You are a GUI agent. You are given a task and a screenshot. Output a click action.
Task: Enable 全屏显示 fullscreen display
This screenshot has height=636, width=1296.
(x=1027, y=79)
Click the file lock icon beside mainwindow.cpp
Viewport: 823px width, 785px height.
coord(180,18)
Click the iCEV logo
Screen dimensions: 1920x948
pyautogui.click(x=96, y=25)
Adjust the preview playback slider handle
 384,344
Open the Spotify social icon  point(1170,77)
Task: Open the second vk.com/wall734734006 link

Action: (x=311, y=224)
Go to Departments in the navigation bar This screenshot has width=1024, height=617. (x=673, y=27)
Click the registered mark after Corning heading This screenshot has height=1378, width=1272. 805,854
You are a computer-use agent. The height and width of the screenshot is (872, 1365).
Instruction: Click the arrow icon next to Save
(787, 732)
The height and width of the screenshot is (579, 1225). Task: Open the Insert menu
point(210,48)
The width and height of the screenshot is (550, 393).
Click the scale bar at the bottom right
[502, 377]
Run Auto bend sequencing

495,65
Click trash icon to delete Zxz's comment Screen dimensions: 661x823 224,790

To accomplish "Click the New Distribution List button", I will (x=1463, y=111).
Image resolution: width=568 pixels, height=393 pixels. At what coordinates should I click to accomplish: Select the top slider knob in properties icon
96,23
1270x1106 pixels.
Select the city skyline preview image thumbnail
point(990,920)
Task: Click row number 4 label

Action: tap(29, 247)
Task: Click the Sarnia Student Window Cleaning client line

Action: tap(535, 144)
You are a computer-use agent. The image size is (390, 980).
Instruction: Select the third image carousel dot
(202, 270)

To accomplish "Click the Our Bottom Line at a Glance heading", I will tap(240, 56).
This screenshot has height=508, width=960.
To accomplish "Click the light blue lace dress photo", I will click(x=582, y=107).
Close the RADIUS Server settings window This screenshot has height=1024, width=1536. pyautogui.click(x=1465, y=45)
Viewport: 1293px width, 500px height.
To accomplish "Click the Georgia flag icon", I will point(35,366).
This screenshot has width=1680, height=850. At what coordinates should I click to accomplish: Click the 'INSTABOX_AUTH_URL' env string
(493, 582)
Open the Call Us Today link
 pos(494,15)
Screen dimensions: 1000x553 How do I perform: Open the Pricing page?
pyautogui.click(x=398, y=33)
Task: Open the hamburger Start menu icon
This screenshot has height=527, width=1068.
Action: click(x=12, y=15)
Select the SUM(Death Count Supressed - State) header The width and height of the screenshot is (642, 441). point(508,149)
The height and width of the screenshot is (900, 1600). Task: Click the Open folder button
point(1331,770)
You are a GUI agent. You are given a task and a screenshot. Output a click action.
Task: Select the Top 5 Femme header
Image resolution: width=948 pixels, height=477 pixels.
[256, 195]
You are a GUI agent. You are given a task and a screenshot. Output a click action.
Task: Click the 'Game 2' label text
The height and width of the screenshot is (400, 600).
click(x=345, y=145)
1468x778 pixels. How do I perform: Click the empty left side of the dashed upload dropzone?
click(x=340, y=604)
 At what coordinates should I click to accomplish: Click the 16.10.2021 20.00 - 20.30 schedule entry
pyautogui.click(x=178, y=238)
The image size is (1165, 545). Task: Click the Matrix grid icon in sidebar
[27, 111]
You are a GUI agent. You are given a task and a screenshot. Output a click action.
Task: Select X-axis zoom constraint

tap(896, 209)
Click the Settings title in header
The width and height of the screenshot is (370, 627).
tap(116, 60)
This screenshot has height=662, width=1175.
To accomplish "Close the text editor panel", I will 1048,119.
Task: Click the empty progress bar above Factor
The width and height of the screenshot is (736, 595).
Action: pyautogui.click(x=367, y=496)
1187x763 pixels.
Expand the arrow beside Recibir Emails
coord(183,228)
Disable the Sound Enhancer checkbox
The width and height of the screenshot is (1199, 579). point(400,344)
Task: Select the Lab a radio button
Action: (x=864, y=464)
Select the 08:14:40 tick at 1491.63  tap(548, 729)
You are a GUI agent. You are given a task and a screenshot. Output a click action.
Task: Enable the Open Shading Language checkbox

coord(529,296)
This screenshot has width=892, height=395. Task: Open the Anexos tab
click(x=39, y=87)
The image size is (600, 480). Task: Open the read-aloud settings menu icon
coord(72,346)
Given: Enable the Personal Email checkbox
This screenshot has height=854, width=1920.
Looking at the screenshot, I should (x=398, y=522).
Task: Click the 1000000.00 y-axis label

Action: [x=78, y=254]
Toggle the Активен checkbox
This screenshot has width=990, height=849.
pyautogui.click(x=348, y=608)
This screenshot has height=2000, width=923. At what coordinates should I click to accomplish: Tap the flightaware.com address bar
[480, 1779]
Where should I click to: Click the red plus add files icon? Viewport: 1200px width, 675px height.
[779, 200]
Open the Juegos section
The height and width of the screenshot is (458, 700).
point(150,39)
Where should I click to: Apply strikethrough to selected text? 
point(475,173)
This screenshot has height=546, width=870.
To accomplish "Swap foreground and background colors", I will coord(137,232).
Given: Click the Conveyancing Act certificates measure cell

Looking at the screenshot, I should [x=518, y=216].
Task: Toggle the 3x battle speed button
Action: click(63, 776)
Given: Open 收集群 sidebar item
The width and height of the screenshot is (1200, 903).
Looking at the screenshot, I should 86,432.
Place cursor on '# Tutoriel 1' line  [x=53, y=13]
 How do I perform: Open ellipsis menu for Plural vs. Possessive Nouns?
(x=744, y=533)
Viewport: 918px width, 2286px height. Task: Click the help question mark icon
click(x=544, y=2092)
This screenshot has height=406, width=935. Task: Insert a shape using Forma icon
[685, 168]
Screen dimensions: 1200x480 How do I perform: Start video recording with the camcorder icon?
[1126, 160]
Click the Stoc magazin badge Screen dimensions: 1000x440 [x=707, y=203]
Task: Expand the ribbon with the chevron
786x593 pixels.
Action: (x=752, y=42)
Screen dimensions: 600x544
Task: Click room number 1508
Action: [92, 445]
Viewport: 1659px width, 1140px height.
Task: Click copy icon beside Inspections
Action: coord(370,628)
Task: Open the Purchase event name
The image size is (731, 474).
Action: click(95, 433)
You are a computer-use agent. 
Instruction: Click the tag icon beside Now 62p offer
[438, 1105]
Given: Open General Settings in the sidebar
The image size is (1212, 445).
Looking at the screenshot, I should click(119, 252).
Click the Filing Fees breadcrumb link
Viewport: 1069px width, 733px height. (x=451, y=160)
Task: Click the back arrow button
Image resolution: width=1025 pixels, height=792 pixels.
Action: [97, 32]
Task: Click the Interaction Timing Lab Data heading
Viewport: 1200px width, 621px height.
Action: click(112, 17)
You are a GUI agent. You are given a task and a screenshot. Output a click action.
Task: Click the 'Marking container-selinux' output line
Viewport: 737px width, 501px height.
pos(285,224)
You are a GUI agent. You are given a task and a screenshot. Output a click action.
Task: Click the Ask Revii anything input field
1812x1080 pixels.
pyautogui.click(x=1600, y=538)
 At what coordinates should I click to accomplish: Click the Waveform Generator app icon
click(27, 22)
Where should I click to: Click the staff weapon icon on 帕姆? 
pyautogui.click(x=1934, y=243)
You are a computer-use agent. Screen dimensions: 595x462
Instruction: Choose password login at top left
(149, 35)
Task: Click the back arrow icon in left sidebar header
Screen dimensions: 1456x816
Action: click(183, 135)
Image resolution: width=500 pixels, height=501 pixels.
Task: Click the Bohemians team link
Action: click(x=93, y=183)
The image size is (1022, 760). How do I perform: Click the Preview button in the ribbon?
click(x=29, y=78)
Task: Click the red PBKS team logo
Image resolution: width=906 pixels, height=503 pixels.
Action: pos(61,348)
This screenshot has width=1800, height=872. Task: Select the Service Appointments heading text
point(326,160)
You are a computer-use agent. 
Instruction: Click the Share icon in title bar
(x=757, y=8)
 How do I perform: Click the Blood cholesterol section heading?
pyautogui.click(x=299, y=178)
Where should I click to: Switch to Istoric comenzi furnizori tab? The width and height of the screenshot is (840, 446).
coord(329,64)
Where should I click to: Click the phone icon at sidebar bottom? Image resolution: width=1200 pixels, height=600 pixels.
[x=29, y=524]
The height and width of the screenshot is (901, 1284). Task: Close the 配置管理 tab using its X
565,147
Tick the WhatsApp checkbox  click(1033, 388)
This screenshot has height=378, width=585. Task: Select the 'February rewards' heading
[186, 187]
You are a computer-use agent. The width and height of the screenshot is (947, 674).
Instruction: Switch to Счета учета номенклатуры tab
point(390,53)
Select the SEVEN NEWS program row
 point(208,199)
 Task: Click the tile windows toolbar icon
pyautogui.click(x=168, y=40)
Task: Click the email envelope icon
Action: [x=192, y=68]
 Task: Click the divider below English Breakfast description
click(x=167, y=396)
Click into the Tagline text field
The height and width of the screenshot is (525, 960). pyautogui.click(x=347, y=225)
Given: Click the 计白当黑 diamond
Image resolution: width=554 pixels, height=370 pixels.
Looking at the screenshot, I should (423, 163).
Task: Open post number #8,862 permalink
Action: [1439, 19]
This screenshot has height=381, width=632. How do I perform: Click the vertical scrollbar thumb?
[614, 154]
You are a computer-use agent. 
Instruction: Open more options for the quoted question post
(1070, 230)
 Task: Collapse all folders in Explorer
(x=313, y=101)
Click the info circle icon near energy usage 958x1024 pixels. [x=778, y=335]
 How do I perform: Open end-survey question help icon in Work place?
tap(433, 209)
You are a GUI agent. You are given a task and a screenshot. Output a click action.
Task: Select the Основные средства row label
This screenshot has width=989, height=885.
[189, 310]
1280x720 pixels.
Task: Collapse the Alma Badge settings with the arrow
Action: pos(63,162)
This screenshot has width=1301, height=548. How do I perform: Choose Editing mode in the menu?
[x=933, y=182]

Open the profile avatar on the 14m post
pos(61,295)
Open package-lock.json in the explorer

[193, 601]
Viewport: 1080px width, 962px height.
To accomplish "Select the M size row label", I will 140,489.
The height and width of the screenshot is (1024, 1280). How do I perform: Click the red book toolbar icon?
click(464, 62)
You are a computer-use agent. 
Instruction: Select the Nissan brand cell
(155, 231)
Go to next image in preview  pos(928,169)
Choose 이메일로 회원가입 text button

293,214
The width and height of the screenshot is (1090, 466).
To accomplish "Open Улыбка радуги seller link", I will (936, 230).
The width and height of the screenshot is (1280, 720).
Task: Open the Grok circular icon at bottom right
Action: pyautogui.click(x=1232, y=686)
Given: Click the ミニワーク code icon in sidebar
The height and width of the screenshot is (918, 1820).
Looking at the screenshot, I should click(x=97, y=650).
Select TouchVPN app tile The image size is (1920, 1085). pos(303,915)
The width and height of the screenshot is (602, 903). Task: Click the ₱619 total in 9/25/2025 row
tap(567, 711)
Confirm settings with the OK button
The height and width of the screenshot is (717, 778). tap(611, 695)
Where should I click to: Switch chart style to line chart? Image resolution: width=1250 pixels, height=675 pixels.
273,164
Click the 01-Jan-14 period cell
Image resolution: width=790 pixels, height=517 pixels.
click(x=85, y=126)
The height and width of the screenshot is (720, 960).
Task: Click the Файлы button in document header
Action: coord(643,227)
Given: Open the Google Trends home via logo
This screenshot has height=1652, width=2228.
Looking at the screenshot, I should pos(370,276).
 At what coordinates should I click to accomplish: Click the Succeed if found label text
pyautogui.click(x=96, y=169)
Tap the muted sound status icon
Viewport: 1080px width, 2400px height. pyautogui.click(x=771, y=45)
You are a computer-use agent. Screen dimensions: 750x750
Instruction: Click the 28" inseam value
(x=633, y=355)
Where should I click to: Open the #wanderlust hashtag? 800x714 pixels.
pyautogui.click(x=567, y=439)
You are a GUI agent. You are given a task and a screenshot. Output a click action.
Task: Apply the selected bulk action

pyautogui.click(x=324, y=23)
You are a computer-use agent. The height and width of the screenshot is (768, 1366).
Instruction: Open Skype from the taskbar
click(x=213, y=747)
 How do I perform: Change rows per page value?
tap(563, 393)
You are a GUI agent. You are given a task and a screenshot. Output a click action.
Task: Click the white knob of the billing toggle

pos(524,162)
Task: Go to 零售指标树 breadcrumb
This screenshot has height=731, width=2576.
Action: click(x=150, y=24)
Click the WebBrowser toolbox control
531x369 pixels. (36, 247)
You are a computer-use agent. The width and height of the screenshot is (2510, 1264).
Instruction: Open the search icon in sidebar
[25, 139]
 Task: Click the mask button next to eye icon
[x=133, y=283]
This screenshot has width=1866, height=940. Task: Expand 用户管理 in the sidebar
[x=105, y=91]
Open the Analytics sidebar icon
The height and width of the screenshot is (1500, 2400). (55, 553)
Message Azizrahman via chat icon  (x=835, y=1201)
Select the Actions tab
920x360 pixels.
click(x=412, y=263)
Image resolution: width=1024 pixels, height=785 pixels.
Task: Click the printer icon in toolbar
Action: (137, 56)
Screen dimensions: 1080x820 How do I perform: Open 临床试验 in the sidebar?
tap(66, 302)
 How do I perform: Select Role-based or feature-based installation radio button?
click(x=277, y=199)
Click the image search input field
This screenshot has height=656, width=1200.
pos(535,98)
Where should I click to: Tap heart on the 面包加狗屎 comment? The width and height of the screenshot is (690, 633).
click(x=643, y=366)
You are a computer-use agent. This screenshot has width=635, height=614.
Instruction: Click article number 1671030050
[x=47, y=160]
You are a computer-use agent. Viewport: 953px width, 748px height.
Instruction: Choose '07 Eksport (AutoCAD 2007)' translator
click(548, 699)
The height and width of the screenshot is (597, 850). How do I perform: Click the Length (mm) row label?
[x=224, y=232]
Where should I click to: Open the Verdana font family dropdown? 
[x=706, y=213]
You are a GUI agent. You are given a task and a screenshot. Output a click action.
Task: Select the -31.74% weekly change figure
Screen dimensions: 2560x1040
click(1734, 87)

☆ ☆ ☆ ☆ ☆ ☆ ☆

▸ EXERCISE:
Restate, word for word and with nothing added, the lines from the beginning of the records above through the line that contains "Task: Enable 全屏显示 fullscreen display".

▸ ANSWER TO THIS TASK:
You are a GUI agent. You are given a task and a screenshot. Output a click action.
Task: Enable 全屏显示 fullscreen display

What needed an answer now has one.